I know that most of my boy friends could not bear with this and would be fast out of my life.
It is Sunday so I will ask God to be there for me. I think hes there for every one no matter what.
Peace and love and all blessings to all of us.

1/3/13

New Begininings

I looked all over for a poem an elderly lady gave me years back but cant find it. I must have stuck it ina book I dont have any more.
It went some thing like this.
Each day bring a new begining.
Each day bring us hope to the heart.
As we lift up our hearts for a rosy new start.
Remember the sun risen there.
Those are the words I remember but there where lots more.
I remember the lady who recited it to me lots during phone calls. She was sweet. She use to lock up her pasta before she left her apartment at the senior citisens building.
She said her neighbor snooped a round her window. You know I never believed heruntilI was at her kitchen table and saw the ladys face staring in the window.
It was weird.I use to visit her and bring her bananas or other sale fruit.
I came with another elderly lady and every time Clara turned her back my other lady friend looked under the table cloth.Once when Clara went to the toilet the other lady raced in to her bed room and I followed her and she was looking under the matress and covers.
She said that she was looking for a rare recipe that only Clara had. It was for cream of braciole soup.
I missed the Twilight Zone marathon this year. I was so cozy in bed when the door bell rang and it was ex hubby and his cloths that need washing.
He was not feeling good with a sore throat and cold. He said he cant get up out of bed to do his cats or roll his cigarettes.  I stayed there most of the day rolling two boxes of cigarettes and put by his bed and clean his ash trays. When my hubbies sick he gets demanding. 
He wore a holiday sweat shirt and a beaver fur collar that looked stunning on him.
He got hired at the pet store.
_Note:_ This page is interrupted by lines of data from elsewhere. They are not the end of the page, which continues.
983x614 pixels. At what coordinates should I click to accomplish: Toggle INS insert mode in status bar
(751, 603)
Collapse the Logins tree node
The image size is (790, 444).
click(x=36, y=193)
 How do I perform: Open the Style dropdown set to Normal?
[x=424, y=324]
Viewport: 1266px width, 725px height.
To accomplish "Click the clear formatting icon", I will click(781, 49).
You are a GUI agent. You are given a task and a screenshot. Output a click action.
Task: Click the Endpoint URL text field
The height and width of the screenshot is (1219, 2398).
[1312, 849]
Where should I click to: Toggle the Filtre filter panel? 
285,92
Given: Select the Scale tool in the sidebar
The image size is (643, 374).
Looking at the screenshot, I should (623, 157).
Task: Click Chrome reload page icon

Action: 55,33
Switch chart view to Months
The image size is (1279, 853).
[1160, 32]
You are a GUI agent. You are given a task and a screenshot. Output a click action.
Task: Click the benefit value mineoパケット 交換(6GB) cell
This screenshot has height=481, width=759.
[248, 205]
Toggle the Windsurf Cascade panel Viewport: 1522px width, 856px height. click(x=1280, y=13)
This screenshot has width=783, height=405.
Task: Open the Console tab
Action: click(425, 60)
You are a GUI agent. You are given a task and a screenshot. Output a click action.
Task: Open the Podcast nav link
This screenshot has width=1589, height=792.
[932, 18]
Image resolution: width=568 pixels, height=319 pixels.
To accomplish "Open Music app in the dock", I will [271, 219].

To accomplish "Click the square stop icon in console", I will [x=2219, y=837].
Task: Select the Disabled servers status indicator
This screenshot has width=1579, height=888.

Feeding the rabbits and mice and fish and cleaning there cages. I am happy about that. Its perfect for him. I hope he gets better before he looses the job.
My new years resolution is to take better care of my skin. When I drink so much tea it looks dehydrated  alot.
I have to take in more liquids then just tea and alcohol.
Hoping this new year will bring health and happiness and all good things and dreams realized.